Making Linux and Android Get Along (It's Not as Hard as It Sounds)
Box, like Dropbox, offers users free on-line storage space accessible via a Web interface. Box also has an app in the market (https://play.google.com/store/apps/details?id=com.box.android&hl=en, Figure 4). One advantage of the Box app over Dropbox is that it automatically notifies you of updates to files. The Box service itself also has some nice features, some of which are available only with a premium subscription, including version management and integration with other Web apps, such as LinkedIn, SalesForce, NetSuite and Basecamp. However, it suffers from one of the same weaknesses as the official Dropbox app: when the app is on-line, it updates only information on the files in your Box account, rather than caching a version of the files. Although it does have an option to mark files to "Make Available Offline" (Figure 5).
Figure 4. Box Android App
Figure 5. Box "Make Available Offline" Menu
On the Linux side, although Box doesn't have a native client program
available, it does permit access to your files via WebDAVS. This means
you can set up a shortcut in Nautilus (by connecting via the "Connect to
Server" option to dav://www.box.net/dav, making sure to select
WebDAV" per these instructions:
http://benjaminkerensa.com/2011/10/27/how-to-mount-box-net-securely-on-ubuntu-11-10) or Dolphin (for some reason I could not
get the "Add Network Folder" dialog to connect, but simply typing
webdavs://www.box.net/dav into Dolphin's address bar prompted my
credentials and worked like a charm, as I proudly display in
Figure 6). In some ways, I prefer this to being forced into using a
proprietary client program; on the other hand, the Dropbox client for
Linux does automatically update local copies of files, while Box's
WebDAV access feature will require that you're on-line unless you take
Figure 6. Box via WebDAVS
Some heralded the re-branding of Google Docs to Google Drive as the beginning of the end for Dropbox and its brethren (perhaps some still believe this to be the case). With the built-in editing capabilities of Google Docs behind it, Google Drive is certainly a killer tool for collaboration and productivity. I've used shared text documents and spreadsheets with clients and colleagues, and having an on-line place both to stash this important information as well as work on it in real time has been a huge time saver on more than one occasion.
But placing all your data in Google Drive isn't without its drawbacks. Google uses its own internal formats for the text documents, spreadsheets, presentations and drawings in Google Drive. While it's very non-evil about allowing you to download your files in Linux-friendly formats (even ODF for text and spreadsheets, huzzah!), it still involves conversion, which carries with it the risk of misconversion.

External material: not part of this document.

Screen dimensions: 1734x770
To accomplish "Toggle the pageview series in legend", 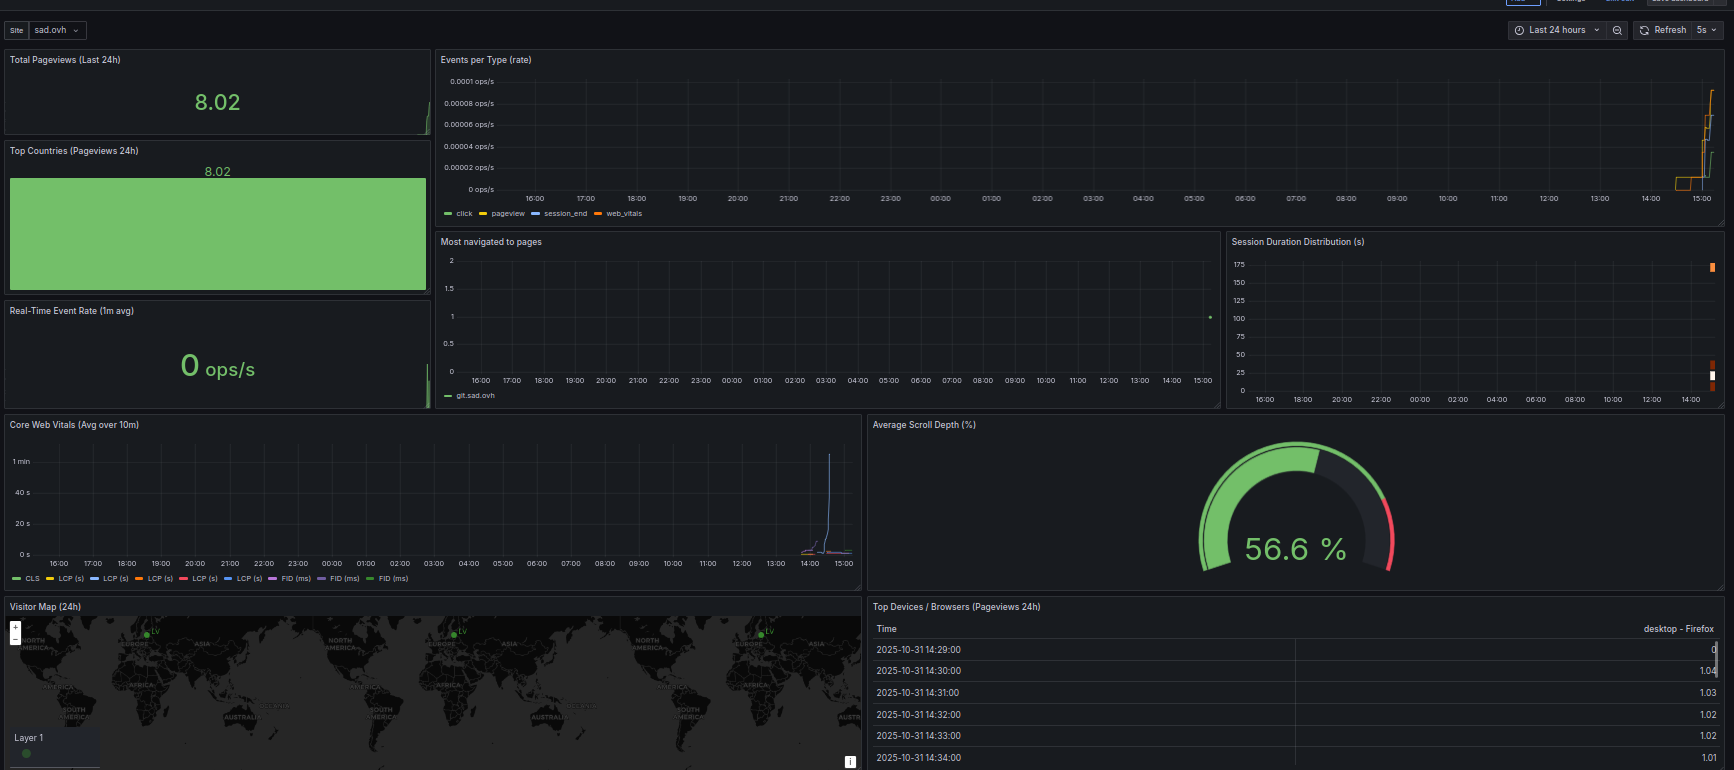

The recently updated Google Drive app at https://play.google.com/store/apps/details?id=com.google.android.apps.docs (yeah, I included a link, but if you've got an Android device, you've got it already, no?) is much improved from the initial versions, in which the document editor operated through Web-based text areas. Unfortunately, the spreadsheet editor still requires you to click an Edit link at the beginning of the row to edit the values in that row (Web-based text fields), shown in Figure 7. As for file management, like Box, Google Drive will save files locally for you to edit if you're off-line, but only if you select the Available Offline option for each file to which you'll need access. In addition, Google Drive also is supported by individual apps (like DropBox above). In addition to its own app, Google Drive is an acceptable storage place for Polaris Office (pre-installed on my Prime, shown in Figure 8) and Documents to Go.